Appraising Case Studies • Historically ranked lower in the hierarchy of evidence • Must be used with caution to inform practice, and any application requires careful evaluation of the outcomes
Appraising Case Control Studies • These investigate why certain people develop a specific illness, have an adverse event with a particular treatment, or behave in a particular way • Questions to ask • How were the cases obtained? • Were appropriate controls selected? • Were data collection methods the same for the cases and controls?

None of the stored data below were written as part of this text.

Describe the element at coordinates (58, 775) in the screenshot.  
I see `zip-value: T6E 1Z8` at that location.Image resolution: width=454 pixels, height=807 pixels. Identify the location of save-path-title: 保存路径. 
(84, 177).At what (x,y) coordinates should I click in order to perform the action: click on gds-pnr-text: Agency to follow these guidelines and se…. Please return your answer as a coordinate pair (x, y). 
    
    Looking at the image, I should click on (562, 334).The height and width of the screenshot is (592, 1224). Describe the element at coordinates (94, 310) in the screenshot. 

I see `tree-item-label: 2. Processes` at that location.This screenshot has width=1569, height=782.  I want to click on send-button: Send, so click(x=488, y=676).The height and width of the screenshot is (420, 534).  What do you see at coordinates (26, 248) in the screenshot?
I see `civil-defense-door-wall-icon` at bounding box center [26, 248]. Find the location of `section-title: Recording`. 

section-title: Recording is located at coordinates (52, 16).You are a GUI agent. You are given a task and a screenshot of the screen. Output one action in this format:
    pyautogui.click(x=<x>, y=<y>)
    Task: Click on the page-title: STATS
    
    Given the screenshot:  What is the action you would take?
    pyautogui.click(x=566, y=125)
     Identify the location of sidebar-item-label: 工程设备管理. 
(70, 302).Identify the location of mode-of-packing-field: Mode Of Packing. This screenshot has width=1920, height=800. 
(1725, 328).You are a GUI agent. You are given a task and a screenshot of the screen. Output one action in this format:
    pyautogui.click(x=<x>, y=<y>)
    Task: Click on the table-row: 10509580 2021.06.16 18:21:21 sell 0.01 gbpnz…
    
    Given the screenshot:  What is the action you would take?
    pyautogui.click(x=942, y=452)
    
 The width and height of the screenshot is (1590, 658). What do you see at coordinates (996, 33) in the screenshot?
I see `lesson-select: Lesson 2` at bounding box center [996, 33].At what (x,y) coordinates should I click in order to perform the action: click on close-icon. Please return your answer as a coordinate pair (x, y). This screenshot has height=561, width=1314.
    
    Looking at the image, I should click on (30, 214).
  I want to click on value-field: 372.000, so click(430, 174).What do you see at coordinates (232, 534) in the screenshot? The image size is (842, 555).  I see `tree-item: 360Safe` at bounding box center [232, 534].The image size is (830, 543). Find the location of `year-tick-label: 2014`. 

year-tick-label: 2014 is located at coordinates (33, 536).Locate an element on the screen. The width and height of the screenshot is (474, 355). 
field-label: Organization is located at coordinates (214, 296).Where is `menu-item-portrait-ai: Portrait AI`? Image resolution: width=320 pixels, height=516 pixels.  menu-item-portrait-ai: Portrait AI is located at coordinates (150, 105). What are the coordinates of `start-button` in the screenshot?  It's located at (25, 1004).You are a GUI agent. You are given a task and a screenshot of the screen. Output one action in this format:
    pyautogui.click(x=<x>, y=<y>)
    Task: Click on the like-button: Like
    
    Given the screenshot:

Appraising Cohort Studies • These are used for investigating the course of a disease or the unintended consequences of a treatment • Questions to ask • Was there a representative and well-defined sample of individuals at a similar point in the course of the disease? • Was follow up sufficiently long and complete? • Were objective and unbiased outcome criteria used?
Appraising Cohort Studies (cont’d) • Did the analysis adjust for important prognostic risk factors and confounding variables? • What is the magnitude of the relationship between predictors (i.e., prognostic indicators) and targeted outcome? • How likely is the outcome event(s) in a specified period of time? • How precise are the study estimates?
Question • A team of researchers have received a grant to investigate the potential links between diet and the development of stomach cancer. What methodology is most likely to answer the researchers’ clinical question? • Case control • Case study • Randomized controlled trial (RCT) • Qualitative study
Answer • a. Case control • Rationale: A case control study often selects individuals with a particular disease (e.g., stomach cancer) and looks back to identify factors that may underlie that disease (e.g., diet). Neither a case study nor a qualitative study would inform this relationship and an RCT would be unethical and impractical.